- Exercise goal: Return every line of the material exactly.

Top of Given data

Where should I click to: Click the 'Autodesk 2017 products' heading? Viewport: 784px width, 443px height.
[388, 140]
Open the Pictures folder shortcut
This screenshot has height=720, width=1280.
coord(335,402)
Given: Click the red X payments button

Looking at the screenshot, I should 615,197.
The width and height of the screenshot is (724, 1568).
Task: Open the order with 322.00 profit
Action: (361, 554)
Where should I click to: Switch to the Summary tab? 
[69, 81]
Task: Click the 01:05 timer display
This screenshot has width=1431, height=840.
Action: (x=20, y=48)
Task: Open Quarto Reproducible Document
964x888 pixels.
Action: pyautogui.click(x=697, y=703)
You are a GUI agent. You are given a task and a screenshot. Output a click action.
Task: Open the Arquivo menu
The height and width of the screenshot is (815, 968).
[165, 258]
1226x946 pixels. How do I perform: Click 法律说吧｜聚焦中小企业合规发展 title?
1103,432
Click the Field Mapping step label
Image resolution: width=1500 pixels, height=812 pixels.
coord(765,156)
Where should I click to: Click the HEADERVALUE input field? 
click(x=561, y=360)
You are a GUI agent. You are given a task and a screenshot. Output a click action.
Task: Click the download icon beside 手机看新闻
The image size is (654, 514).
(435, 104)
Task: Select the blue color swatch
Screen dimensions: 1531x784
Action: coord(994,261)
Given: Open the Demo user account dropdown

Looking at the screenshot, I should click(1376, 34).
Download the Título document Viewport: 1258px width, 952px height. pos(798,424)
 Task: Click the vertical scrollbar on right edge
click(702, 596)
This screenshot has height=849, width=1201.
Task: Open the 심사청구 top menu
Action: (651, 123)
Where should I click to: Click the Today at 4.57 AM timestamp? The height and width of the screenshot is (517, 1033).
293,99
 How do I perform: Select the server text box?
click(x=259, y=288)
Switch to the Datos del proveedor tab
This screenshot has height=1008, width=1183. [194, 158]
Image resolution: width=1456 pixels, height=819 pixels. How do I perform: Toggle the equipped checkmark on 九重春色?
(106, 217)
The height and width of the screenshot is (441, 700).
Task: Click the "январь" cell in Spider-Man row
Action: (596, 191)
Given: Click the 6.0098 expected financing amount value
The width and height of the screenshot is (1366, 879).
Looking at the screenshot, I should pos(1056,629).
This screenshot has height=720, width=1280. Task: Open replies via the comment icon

Bottom of Given data

- Solution to the problem:
Where should I click to: Click the 'Autodesk 2017 products' heading? Viewport: 784px width, 443px height.
[388, 140]
Open the Pictures folder shortcut
This screenshot has height=720, width=1280.
coord(335,402)
Given: Click the red X payments button

Looking at the screenshot, I should 615,197.
The width and height of the screenshot is (724, 1568).
Task: Open the order with 322.00 profit
Action: (361, 554)
Where should I click to: Switch to the Summary tab? 
[69, 81]
Task: Click the 01:05 timer display
This screenshot has width=1431, height=840.
Action: (x=20, y=48)
Task: Open Quarto Reproducible Document
964x888 pixels.
Action: pyautogui.click(x=697, y=703)
You are a GUI agent. You are given a task and a screenshot. Output a click action.
Task: Open the Arquivo menu
The height and width of the screenshot is (815, 968).
[165, 258]
1226x946 pixels. How do I perform: Click 法律说吧｜聚焦中小企业合规发展 title?
1103,432
Click the Field Mapping step label
Image resolution: width=1500 pixels, height=812 pixels.
coord(765,156)
Where should I click to: Click the HEADERVALUE input field? 
click(x=561, y=360)
You are a GUI agent. You are given a task and a screenshot. Output a click action.
Task: Click the download icon beside 手机看新闻
The image size is (654, 514).
(435, 104)
Task: Select the blue color swatch
Screen dimensions: 1531x784
Action: coord(994,261)
Given: Open the Demo user account dropdown

Looking at the screenshot, I should click(1376, 34).
Download the Título document Viewport: 1258px width, 952px height. pos(798,424)
 Task: Click the vertical scrollbar on right edge
click(702, 596)
This screenshot has height=849, width=1201.
Task: Open the 심사청구 top menu
Action: (651, 123)
Where should I click to: Click the Today at 4.57 AM timestamp? The height and width of the screenshot is (517, 1033).
293,99
 How do I perform: Select the server text box?
click(x=259, y=288)
Switch to the Datos del proveedor tab
This screenshot has height=1008, width=1183. [194, 158]
Image resolution: width=1456 pixels, height=819 pixels. How do I perform: Toggle the equipped checkmark on 九重春色?
(106, 217)
The height and width of the screenshot is (441, 700).
Task: Click the "январь" cell in Spider-Man row
Action: (596, 191)
Given: Click the 6.0098 expected financing amount value
The width and height of the screenshot is (1366, 879).
Looking at the screenshot, I should pos(1056,629).
This screenshot has height=720, width=1280. Task: Open replies via the comment icon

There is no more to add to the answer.